I have investigated a little bit more and I have found that the system call is taking a large ammount of time only when executed against the shared memory segment of the instance (we have configured shmmax large enough to accomodate Oracle SGA in only one shared memory segment based on Oracle recommandations). The behaviour is consistent with one of the possibilities you have mentioned. Moreover, it does not depend on the numbers of memory regions the process have (for a python program with more than 100 regions the small program which uses pstat_getprocvm returns much quickly than an oracle process with 40 regions).
Now some numbers: the SGA has almost 16GB of RAM, the number of oracle processes is somewhere between 1000 and 1700, the system running the workload is a SD partition with 24 CPU/32GB total RAM and 8GB of RAM configured as CLM. The system consumes almost 4GB of RAM.
Any recommandation will be highly appreciated.

Virgil Chereches_2 · ‎06-01-2006

Another significant detail: utilities which parse /dev/kmem to gather informations about memory regions (such as kmeminfo,procsize) respond very well for the same processes.

Don Morris_1 · ‎06-02-2006

Ah... I think I see it.

Being only on the SGA limits the possibilities - you aren't having locking issues (the locks acquired in this path don't care which virtual memory object in the process is being looked at, if you had contention here - you'd see contention on non-SGA objects within the Oracle process as well).

Note that /dev/kmem utilizing tools are completely different paths -- they don't worry about locks at all (you can get garbage running on a live system sometimes because of this) and they're not always reporting the same things. pstat has to be a good kernel citizen, kmeminfo is reading the raw data and doesn't have to be as polite.

Also (see below), I don't think kmeminfo generates per-page statistics for process scans hence it won't hit what I believe is your scaling problem here.
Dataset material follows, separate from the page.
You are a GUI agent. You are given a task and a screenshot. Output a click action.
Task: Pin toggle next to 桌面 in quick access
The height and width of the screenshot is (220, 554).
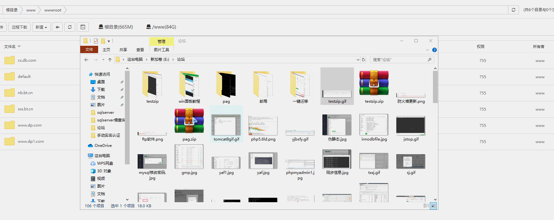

If you have vpsinfo, I would expect it to take longer to process your Oracle processes than others on the system for much the same reason pstat does.

In any event -- the only path that makes any sense for your slowdown is the generation of the page size statistics. That path is large page aware (thank goodness), so this implies to me that your 16Gb SGA is backed by small page sizes. The statistics generation is perforce a linearly scaling algorithm -- so it costs time in proportion to the number of unique pages present in the object. Large page usage == fewer pages, so you'd get faster time. For all the smaller virtual objects on your system (and I think it is safe to assume you don't have all that many more 16Gb objects) there are correspondingly a lot less pages.. hence you take less time.
You've got a 16Gb SGA -- is your Oracle binary chatr'ed with a large data size hint? What are your vps_* tunables set to -- especially vps_chatr_ceiling? You really should try for 4Gb large pages with a 16Gb SGA for performance (reduces TLB miss rates)... you may not get them, especially if you start Oracle when the system has little free memory to begin with -- or if Oracle is using IPC_MEM_FIRST_TOUCH to get CLM within the SGA and your CLM doesn't have 4Gb in single pages left -- but you definately want as large of pages as possible.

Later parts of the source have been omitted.